Current challenges and opportunities for the Minerals Industry (II)

What is today’s adjacent possible?

In January 2019, Rio Tinto announced that they would be establishing a think tank to be named the Pioneer Hub in Brisbane and will consider partnering with technology companies like Microsoft and Apple (Gray, 2019). I am sure the Pioneer Hub will be exploring the adjacent possible‘Sometimes, several important micro-innovations combine into what amounts to a single new concept.’

When looking at broader innovations around the world, we have recently learned that:
  • The use of hydrogen as a fuel for mobile equipment is becoming practical.
  • A Birmingham, UK team is part of a consortium of academics and businesses developing quantum gravity sensors or gravimeters that will be twice as sensitive and 10 times as fast as current equipment. According to the team, quantum technology could ‘transform the world in ways we can barely imagine’ (Bowler, 2019).
  • Bill Gates is leading a coalition of billionaires to create a ‘Google Maps for the Earth’s crust’, specifically for mineral exploration (Farchy, 2019).
  • Autonomous drones are raising productivity at mine sites and reducing costs. These unmanned aerial vehicles’ ability to gain access to constricted areas and inspect equipment that cannot be easily reached by human inspectors also eliminates safety risks while enabling more ground to be covered in less time.
  • The military has drones with explosive payloads that can fly for two hours in a swarm, avoiding each other as they overwhelm a target.
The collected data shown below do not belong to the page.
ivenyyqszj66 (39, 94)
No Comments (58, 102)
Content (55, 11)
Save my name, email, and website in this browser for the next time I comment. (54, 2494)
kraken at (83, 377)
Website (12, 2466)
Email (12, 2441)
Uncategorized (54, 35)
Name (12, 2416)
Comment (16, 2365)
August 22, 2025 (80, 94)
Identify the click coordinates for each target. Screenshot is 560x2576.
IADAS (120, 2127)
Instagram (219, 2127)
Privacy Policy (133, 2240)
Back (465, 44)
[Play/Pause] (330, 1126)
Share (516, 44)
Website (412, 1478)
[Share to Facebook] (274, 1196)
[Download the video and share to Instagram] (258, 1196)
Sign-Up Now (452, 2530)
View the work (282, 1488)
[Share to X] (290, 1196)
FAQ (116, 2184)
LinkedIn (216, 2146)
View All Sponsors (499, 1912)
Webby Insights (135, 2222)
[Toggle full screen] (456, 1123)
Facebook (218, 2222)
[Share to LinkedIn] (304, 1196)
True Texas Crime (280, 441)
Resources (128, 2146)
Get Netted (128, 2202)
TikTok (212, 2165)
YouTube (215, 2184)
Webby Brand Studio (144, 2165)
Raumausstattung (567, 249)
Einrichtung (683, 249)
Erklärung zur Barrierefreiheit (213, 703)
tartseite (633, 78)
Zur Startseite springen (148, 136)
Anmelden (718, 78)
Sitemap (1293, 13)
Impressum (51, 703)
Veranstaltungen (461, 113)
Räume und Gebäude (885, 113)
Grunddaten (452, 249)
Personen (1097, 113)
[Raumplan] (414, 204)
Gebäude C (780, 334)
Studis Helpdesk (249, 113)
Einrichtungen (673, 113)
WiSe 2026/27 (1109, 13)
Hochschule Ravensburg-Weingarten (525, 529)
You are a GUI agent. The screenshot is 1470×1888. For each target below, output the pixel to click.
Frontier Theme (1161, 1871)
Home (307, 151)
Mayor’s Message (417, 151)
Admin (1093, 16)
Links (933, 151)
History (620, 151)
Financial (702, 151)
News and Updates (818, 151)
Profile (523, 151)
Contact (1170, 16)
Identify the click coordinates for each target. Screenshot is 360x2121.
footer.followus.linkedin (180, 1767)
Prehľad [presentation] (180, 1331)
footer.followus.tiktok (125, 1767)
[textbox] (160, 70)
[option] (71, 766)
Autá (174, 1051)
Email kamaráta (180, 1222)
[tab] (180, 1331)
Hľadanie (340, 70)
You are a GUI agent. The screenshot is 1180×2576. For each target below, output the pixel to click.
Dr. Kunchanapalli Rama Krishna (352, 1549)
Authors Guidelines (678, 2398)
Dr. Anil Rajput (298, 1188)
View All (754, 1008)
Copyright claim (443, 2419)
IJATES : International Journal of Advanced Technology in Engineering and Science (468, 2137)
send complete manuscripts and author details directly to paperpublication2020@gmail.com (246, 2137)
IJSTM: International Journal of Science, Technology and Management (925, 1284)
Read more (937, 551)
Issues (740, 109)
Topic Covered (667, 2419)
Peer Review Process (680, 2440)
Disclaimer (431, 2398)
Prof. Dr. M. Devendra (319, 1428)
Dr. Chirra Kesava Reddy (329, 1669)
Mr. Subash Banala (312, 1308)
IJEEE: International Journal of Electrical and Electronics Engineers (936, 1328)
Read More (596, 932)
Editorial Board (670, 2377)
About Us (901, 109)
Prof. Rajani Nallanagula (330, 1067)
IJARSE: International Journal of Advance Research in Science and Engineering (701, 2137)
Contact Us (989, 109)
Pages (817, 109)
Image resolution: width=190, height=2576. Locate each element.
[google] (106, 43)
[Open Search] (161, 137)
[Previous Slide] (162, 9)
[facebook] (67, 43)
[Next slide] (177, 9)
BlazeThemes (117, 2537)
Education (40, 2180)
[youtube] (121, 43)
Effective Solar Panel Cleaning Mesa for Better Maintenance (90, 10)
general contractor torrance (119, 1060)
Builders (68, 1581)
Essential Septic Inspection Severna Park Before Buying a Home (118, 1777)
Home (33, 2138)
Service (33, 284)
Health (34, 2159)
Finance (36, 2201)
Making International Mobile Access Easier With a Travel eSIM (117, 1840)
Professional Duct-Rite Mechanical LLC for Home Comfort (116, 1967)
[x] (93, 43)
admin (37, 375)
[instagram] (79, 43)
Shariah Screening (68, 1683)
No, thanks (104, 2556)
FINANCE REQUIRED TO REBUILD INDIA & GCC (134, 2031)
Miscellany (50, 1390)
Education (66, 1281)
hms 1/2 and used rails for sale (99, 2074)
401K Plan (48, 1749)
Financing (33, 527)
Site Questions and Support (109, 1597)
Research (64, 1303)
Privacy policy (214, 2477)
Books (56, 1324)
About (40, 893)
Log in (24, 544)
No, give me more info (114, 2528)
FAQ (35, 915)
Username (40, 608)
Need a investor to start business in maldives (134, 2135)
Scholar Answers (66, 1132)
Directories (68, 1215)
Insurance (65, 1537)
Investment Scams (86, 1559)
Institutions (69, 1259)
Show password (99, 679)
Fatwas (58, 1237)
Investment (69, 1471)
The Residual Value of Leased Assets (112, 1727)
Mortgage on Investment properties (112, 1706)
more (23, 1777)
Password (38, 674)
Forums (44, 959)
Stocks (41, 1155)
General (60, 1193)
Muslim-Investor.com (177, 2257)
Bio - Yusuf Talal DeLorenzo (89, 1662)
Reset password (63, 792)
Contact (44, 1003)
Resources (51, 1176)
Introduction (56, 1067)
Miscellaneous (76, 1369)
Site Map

The low-cost Kalashnikov drone can fly for 30 minutes at a speed of 130 km/h and carries 2.7 kilograms of explosives. It can be guided to explode on a target 65 kilometres away (Sly, 2019).
  • Photon assay technology provides a chemistry-free, non-destructive assay in minutes. It provides accurate and fully automated analysis of mineral grades in ore samples with high throughput rates and has the potential to replace conventional fire-assays.
  • NextOre, a company spun out of CSIRO, applies sophisticated sensing technology for mining. NextOre’s products apply magnetic resonance technology to deliver second-by-second information about material on high-speed conveyors that can be used for real-time decision making, primarily ore sorting.
One thing that is not in the adjacent possible at present is asteroid mining. We will not see asteroid mining in the lifetime of anyone alive today. The two largest companies established to do it, Deep Space Industries and Planetary Resources, have both failed since Donald Trump cancelled the Obama asteroid program (Crane, 2019). An economic analysis by French research institute CentraleSupélec shows that mining asteroids for platinum, for example, will almost never be worthwhile as the supply on earth would undercut the price (Hein, Matheson and Fries, 2018).

But imagine drones carrying ore, flying out of a portal high on a mountainside, across some jungle and a wide river, to a plant or railhead! It would look like a European wasp nest. We have drones today that could do that job, and the costs are not outrageous. We would need continuous mining machines producing finely broken ore and loading it into containers for the drones to carry. Is that the adjacent possible?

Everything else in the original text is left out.